Recipe of the Week: Parmesan Chicken and Kale Salad
• Pam Olive Oil spray
• 1 1/2 pounds boneless, skinless chicken breasts, cut into 1/2-inch-thick strips
• Kosher salt
• Freshly ground black pepper
• 1 medium yellow onion, diced
• 3 cloves garlic, minced
• Pinch red pepper flakes
• 1 large bunch flat-leaf kale (about 12 ounces), stems removed and leaves coarsely chopped
• 1/2 cup dry white wine
• 1/4 cup grated Parmesan cheese
• 1 tablespoon freshly squeezed lemon juice
- Heat the Pam in a large skillet over medium heat until shimmering. Add the chicken, season with salt and pepper, and sauté until cooked through, 5 to 7 minutes. Transfer the chicken to a plate and cover to keep warm.

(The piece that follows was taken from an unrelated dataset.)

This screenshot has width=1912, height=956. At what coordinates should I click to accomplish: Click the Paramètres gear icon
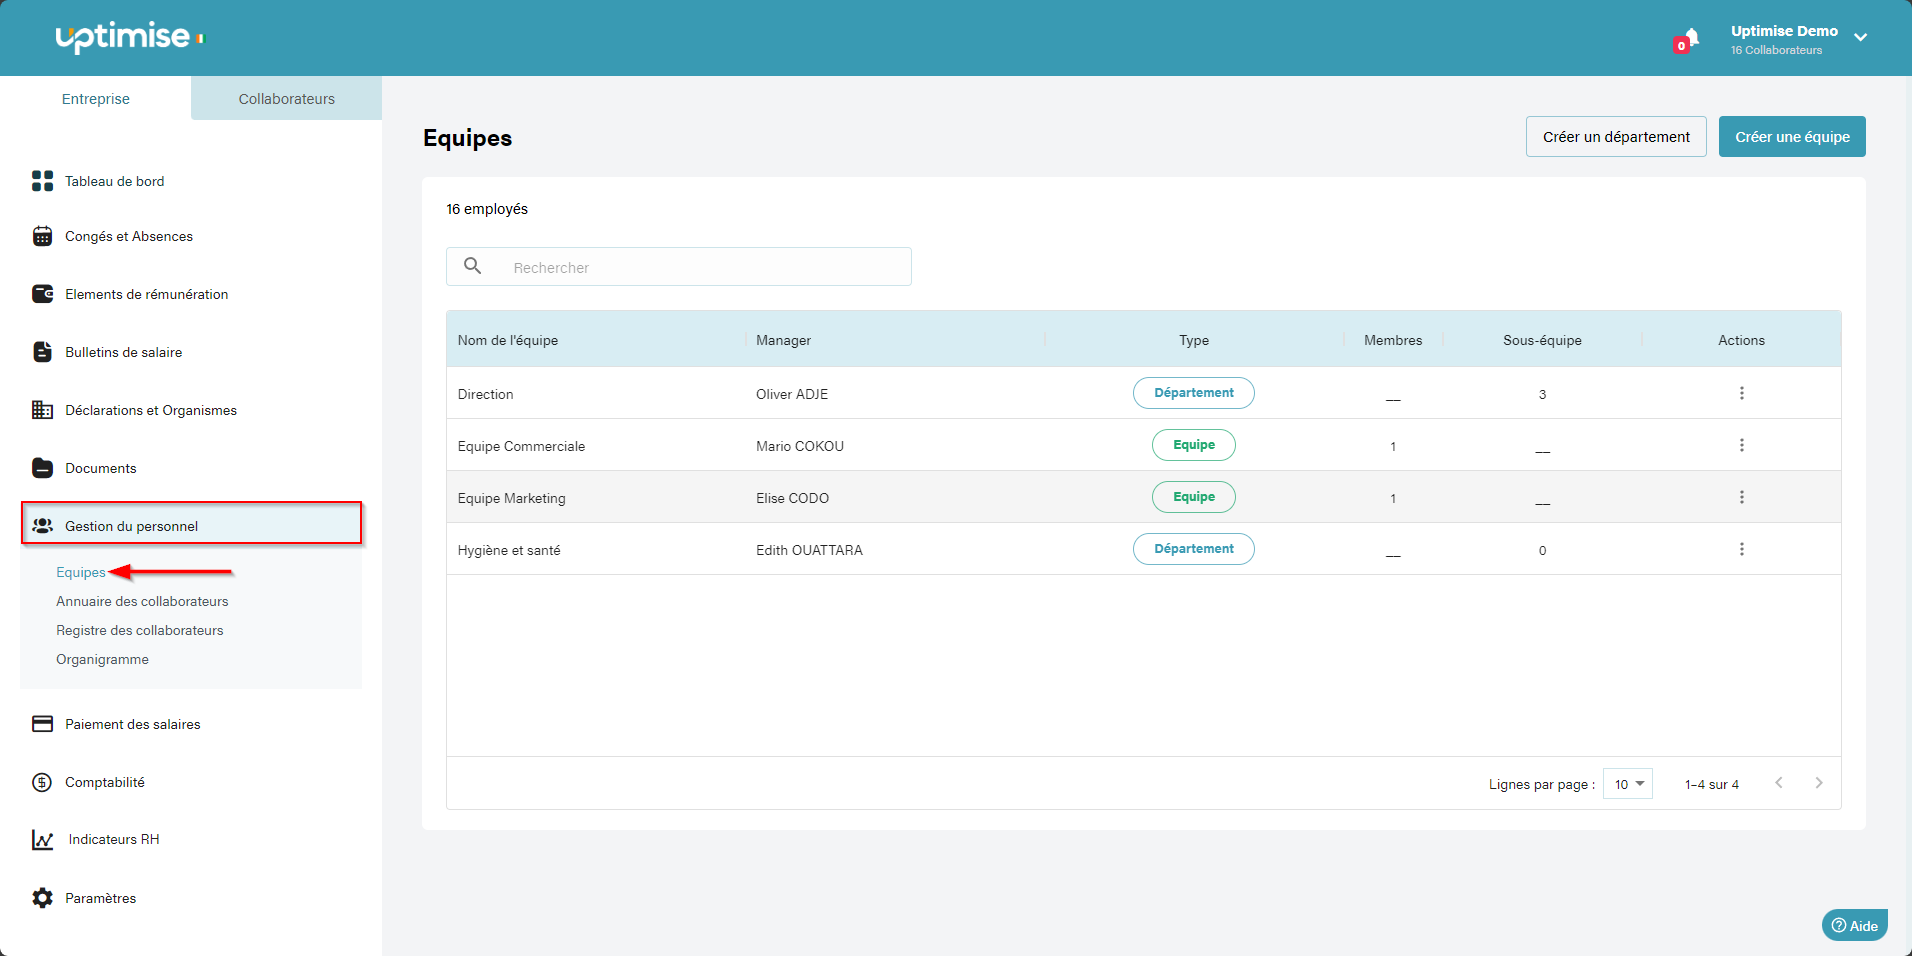42,898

- Add the onion, garlic, and pepper flakes to the skillet. Sauté until the onions are starting to soften, about 2 minutes. Stir in the kale, wine, and a pinch of salt. Cover and cook for about 5 minutes, stirring occasionally, until the kale is just tender.
- Return the chicken and any accumulated juices to the skillet. Add the Parmesan and lemon juice and stir to combine. Taste and season with more salt and pepper as needed.